__Exercise instructions__. Write out the coding interview guide below word for word, with nothing added or left out.
══ Text for analysis
Coding interviews are among the most challenging and high-stakes moments in a developer's career. A single interview can determine whether you land a role at a top-tier tech company with a six-figure salary or start somewhere else entirely. Yet despite their reputation for difficulty, coding interviews are entirely learnable — they test a finite set of skills that can be systematically mastered through practice. This guide covers everything you need to prepare for and succeed at coding interviews in 2026, from structuring your study plan to handling system design rounds and negotiating your offer.
How Tech Company Interviews Work in 2026
The typical interview process at major tech companies consists of four to five rounds spread across several weeks:
| Round | Duration | Content | Company Weight |
|---|---|---|---|
| Screening Call | 30-45 min | Basic coding, resume discussion | Eliminator |
| Online Assessment | 90-120 min | 2-3 coding problems | Eliminator |
| Onsite / Virtual (2-4 rounds) | 45-60 min each | Coding, system design, behavioral | Decision-making |
| Bar Raiser / Leadership | 45 min | Core values, difficult scenarios | Final veto |
Most companies have shifted to fully virtual interviews since 2020, and this has remained the default in 2026. You will code in a shared document or IDE-like environment — not on a whiteboard. Familiarize yourself with the specific platform the company uses before interview day.
════
══ Available data
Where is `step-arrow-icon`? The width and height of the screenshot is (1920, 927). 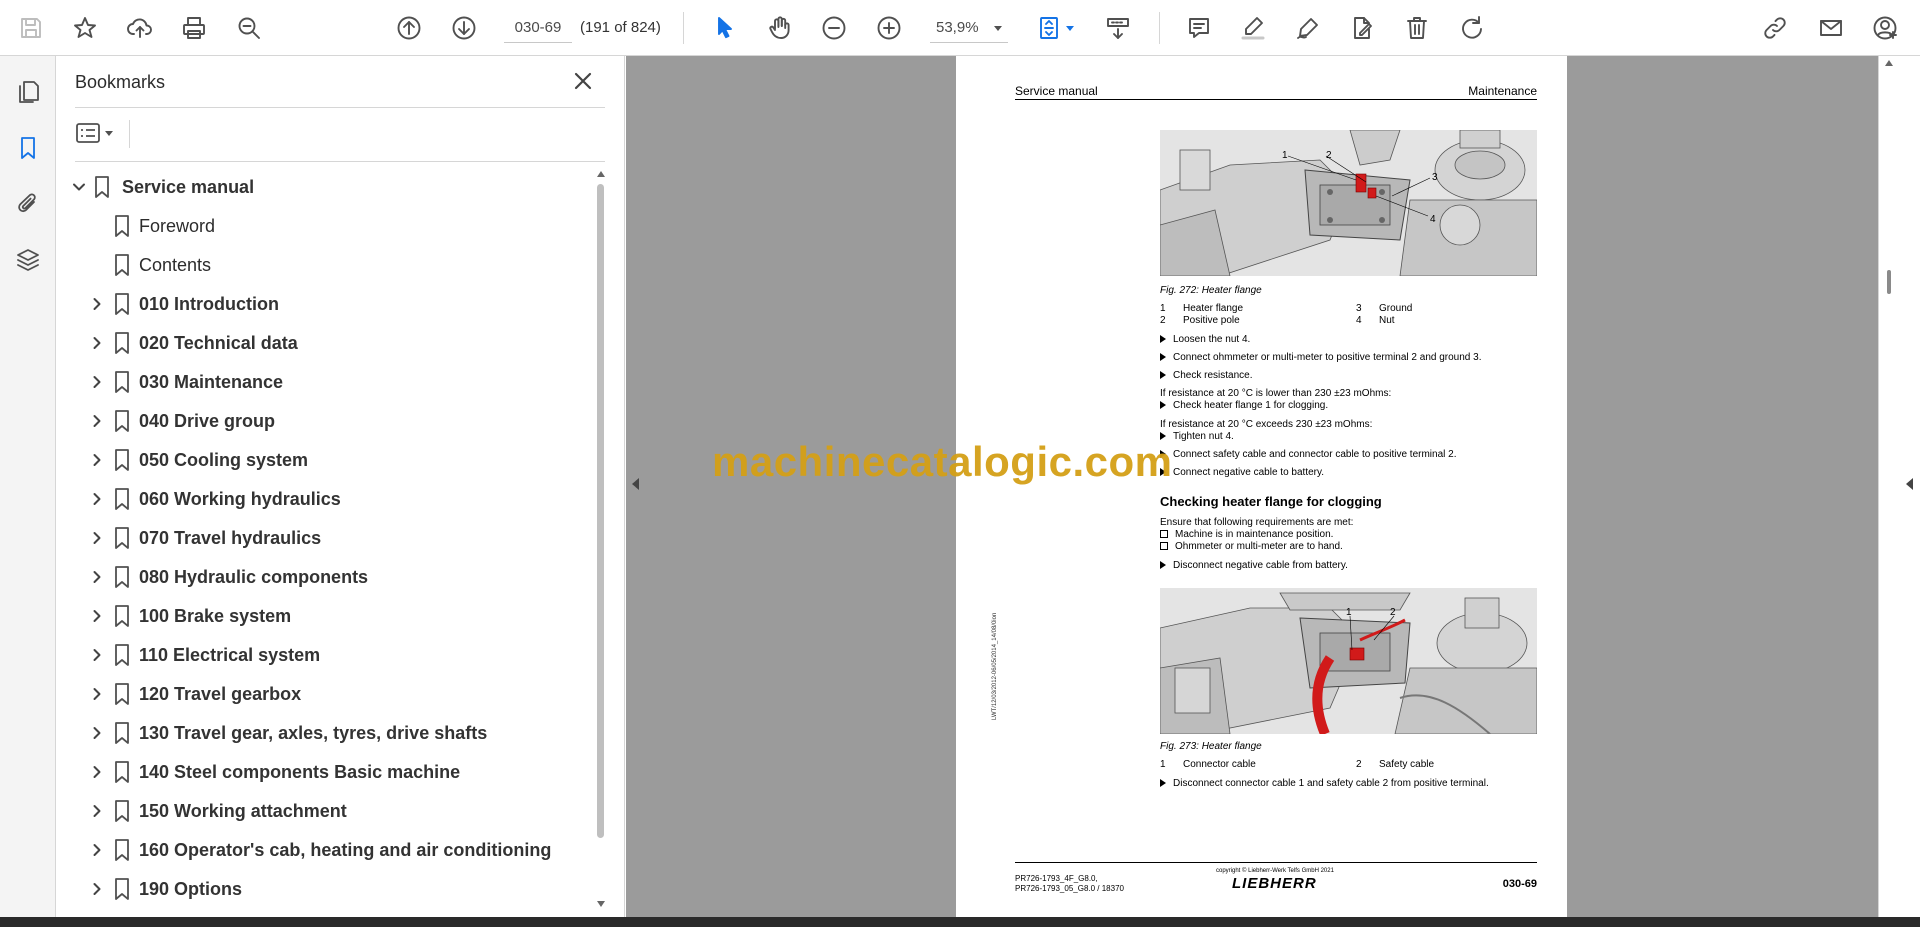 step-arrow-icon is located at coordinates (1163, 565).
════
__Written response__.
Coding interviews are among the most challenging and high-stakes moments in a developer's career. A single interview can determine whether you land a role at a top-tier tech company with a six-figure salary or start somewhere else entirely. Yet despite their reputation for difficulty, coding interviews are entirely learnable — they test a finite set of skills that can be systematically mastered through practice. This guide covers everything you need to prepare for and succeed at coding interviews in 2026, from structuring your study plan to handling system design rounds and negotiating your offer.
How Tech Company Interviews Work in 2026
The typical interview process at major tech companies consists of four to five rounds spread across several weeks:
| Round | Duration | Content | Company Weight |
|---|---|---|---|
| Screening Call | 30-45 min | Basic coding, resume discussion | Eliminator |
| Online Assessment | 90-120 min | 2-3 coding problems | Eliminator |
| Onsite / Virtual (2-4 rounds) | 45-60 min each | Coding, system design, behavioral | Decision-making |
| Bar Raiser / Leadership | 45 min | Core values, difficult scenarios | Final veto |
Most companies have shifted to fully virtual interviews since 2020, and this has remained the default in 2026. You will code in a shared document or IDE-like environment — not on a whiteboard. Familiarize yourself with the specific platform the company uses before interview day.